Station 16 is located at 1715 SW Skyline in Portland, Oregon.
Station 16 serves the Sylvan-Highlands Neighborhood Association. On-duty personnel include one company officer, two firefighters, and one firefighter paramedic. The apparatus at the station includes Engine 16 and Brush Unit 16.
Built in 2002 with funds from the General Obligation Bond, which was passed by voters in 1998 to seismically strengthen and rebuild fire stations in Portland, Station 16 is certified as an Energy Trust of Oregon building. In 2004, Station 16 became the first City of Portland building to integrate a photovoltaic system into their utilities, demonstrating that even critical function structures can make use of clean, renewable power.
The station has many green features including storm water planters, efficient irrigation, and solar powered lights in the parking lot. Firefighters at the station plant a garden each year and use the produce they grow in their daily meals. This summer they planted strawberries, which they are excited about harvesting next year.
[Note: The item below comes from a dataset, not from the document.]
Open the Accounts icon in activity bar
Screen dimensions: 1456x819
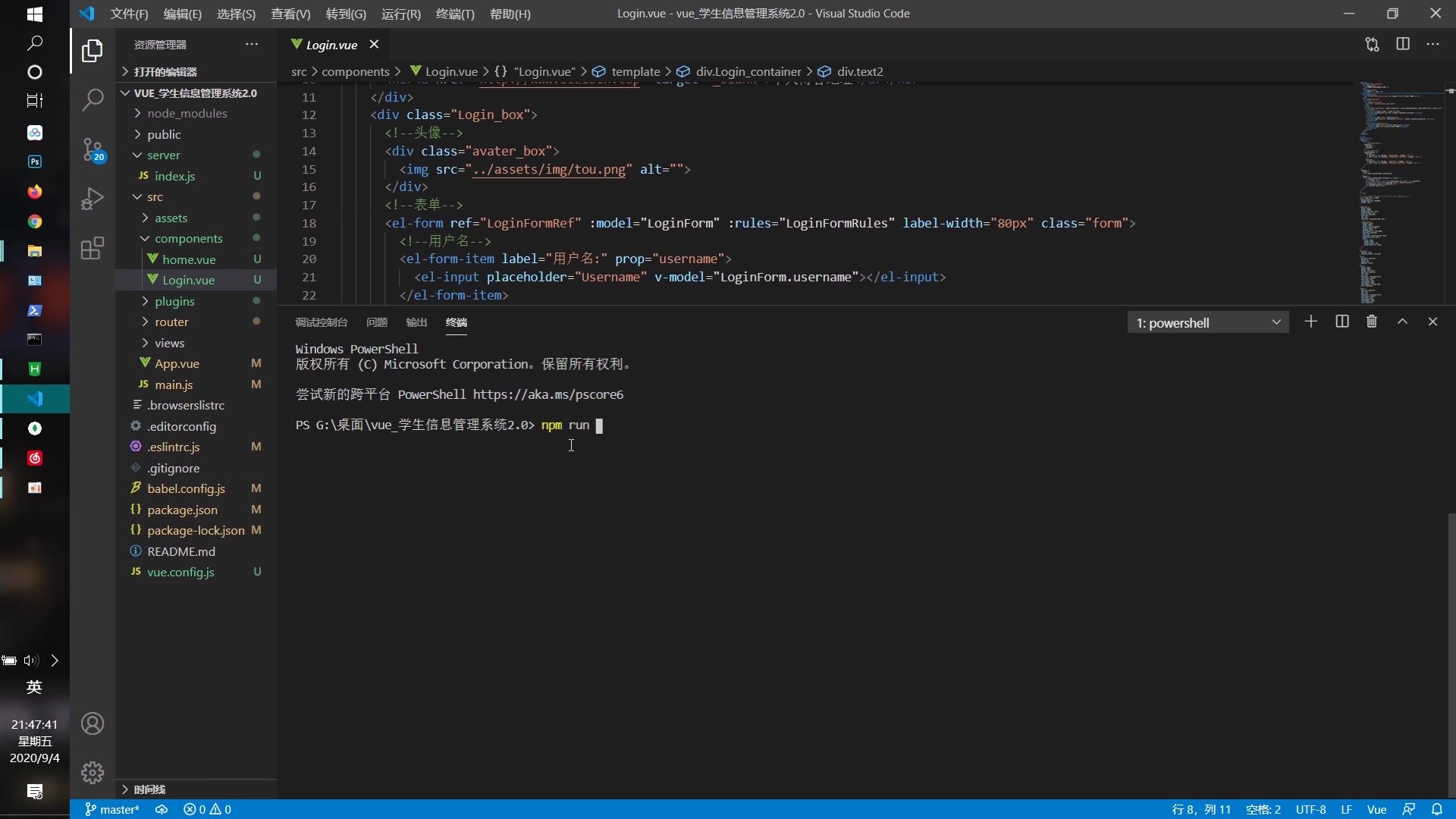pos(93,723)
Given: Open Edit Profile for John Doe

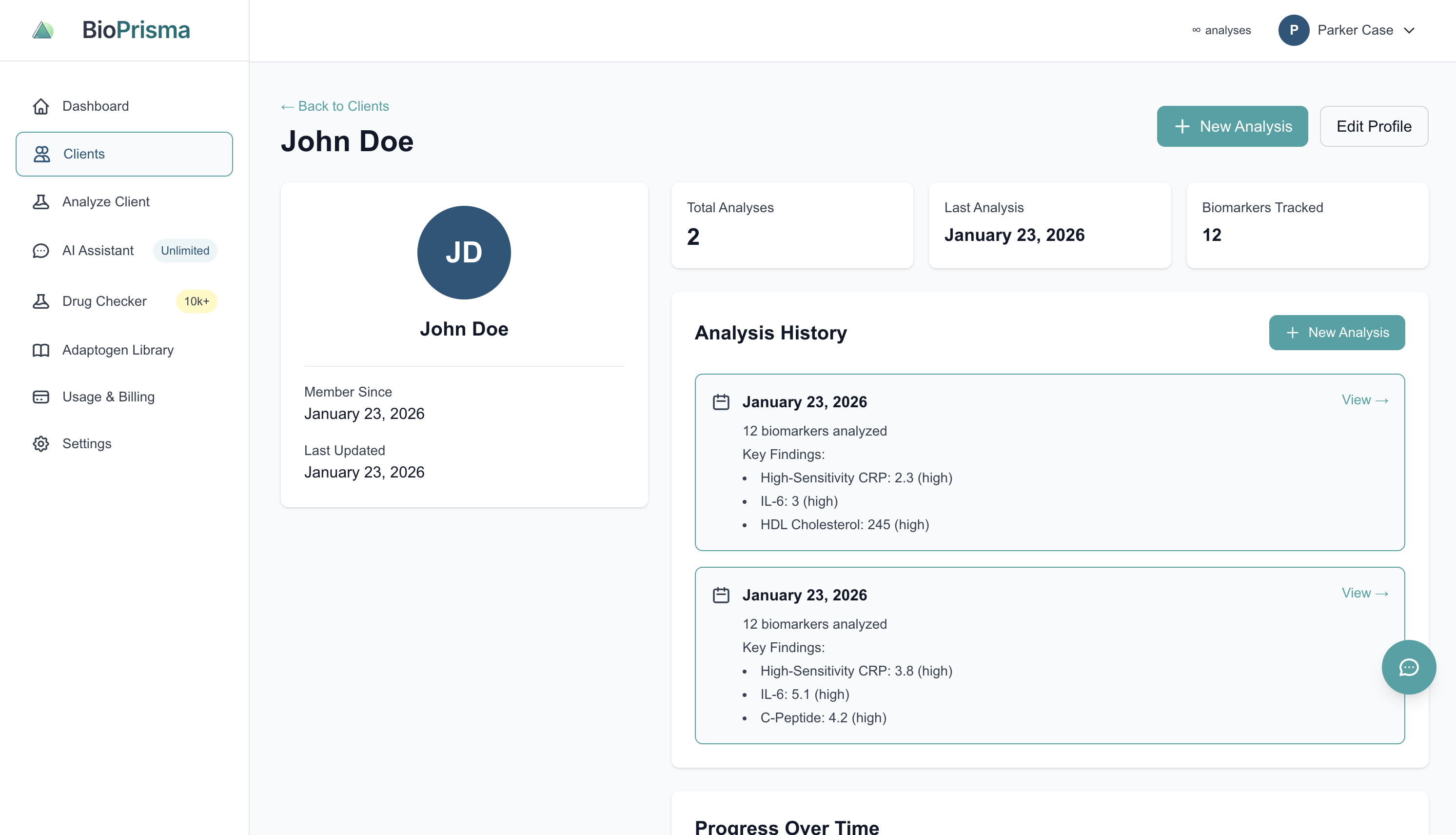Looking at the screenshot, I should point(1374,126).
Station 16’s Fire Management Area (FMA) is comprised of approximately 10 square miles and includes the Oregon Zoo and sections of Highway 26. The station’s fire management area also includes many large estates and unique properties. Portions of the area are considered wildland/urban interface areas. The geography includes steep hills, wooded areas, and areas with limited access.
This station works closely with Tualatin Valley Fire and Rescue (TVF&R) and is the only station in Portland that is equipped with two tap-out/dispatch systems. Station 16 is dispatched by both Portland’s Bureau of Emergency Communications (BOEC) and Washington County Consolidated Communications Agency (WCCCA). The majority of Station 16’s calls are for medical-related emergencies and motor vehicle accidents along the highways in their area.
Another unique aspect about the station is that it is located at the highest elevation of all of Portland’s fire stations. During periods of inclement weather, firefighters at Station 16 have to chain the apparatus up more often than any other station. At times, firefighters will equip Brush Unit 16 with EMT supplies and use this smaller, more maneuverable apparatus for medical calls that require them to navigate large hills. The station is also equipped with a weather station that all Portland Fire stations have access to. This device measures a variety of weather variables including temperature, wind speed and direction, precipitation, and humidity.
Station 16 includes a community room that is available for various groups to meet in. Click here to learn about reserving and utilizing the community room. The station enjoys a close relationship with the local neighborhood association and firefighters are pleased to welcome community members into their station for meetings.